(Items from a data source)
=== Begin Enclosure ===
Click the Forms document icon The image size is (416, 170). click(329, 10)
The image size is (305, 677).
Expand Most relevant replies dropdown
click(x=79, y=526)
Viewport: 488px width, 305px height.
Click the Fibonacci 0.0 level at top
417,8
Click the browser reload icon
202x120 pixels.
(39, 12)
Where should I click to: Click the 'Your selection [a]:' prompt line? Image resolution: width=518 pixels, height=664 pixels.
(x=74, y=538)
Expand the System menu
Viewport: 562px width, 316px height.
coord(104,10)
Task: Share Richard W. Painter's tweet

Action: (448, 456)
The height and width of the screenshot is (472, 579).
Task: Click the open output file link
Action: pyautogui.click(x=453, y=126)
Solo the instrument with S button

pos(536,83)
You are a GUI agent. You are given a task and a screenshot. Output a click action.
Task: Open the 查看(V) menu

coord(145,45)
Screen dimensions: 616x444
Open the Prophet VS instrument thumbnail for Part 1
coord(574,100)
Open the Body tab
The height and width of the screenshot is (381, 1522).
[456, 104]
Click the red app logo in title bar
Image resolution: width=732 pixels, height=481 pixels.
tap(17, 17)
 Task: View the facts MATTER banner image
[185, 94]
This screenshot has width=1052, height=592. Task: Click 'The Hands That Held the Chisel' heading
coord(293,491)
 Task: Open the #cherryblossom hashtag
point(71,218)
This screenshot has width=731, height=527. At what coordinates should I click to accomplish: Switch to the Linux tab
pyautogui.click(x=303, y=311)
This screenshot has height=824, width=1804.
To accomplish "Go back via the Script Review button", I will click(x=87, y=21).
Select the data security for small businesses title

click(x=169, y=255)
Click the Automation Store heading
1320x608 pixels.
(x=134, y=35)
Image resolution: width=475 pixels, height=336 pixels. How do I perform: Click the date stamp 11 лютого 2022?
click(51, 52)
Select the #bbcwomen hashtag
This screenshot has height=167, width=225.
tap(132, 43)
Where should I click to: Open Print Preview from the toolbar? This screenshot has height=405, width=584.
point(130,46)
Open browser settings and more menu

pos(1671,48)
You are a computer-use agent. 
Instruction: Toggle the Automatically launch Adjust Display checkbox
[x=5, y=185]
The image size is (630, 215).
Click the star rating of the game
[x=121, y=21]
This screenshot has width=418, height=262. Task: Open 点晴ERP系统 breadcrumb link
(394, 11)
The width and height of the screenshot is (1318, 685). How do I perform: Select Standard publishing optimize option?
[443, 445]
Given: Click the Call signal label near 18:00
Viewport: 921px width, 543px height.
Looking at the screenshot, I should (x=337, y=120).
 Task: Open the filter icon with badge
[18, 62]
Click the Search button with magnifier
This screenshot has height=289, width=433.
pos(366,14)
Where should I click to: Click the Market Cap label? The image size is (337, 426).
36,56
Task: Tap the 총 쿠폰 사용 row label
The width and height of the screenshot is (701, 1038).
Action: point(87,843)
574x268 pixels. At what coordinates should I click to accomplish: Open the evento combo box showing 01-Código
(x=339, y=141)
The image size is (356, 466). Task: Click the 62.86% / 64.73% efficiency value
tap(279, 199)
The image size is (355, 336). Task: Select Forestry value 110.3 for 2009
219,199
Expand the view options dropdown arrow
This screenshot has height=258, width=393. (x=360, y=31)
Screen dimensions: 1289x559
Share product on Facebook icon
=== End Enclosure ===
TASK REQUIREMENTS | Print exactly the lines above, starting at the line that contains "Where should I click to: Click the Market" and ending with the last line of the records, both included.

PROBLEM SOLUTION |
Where should I click to: Click the Market Cap label? The image size is (337, 426).
36,56
Task: Tap the 총 쿠폰 사용 row label
The width and height of the screenshot is (701, 1038).
Action: point(87,843)
574x268 pixels. At what coordinates should I click to accomplish: Open the evento combo box showing 01-Código
(x=339, y=141)
The image size is (356, 466). Task: Click the 62.86% / 64.73% efficiency value
tap(279, 199)
The image size is (355, 336). Task: Select Forestry value 110.3 for 2009
219,199
Expand the view options dropdown arrow
This screenshot has height=258, width=393. (x=360, y=31)
Screen dimensions: 1289x559
Share product on Facebook icon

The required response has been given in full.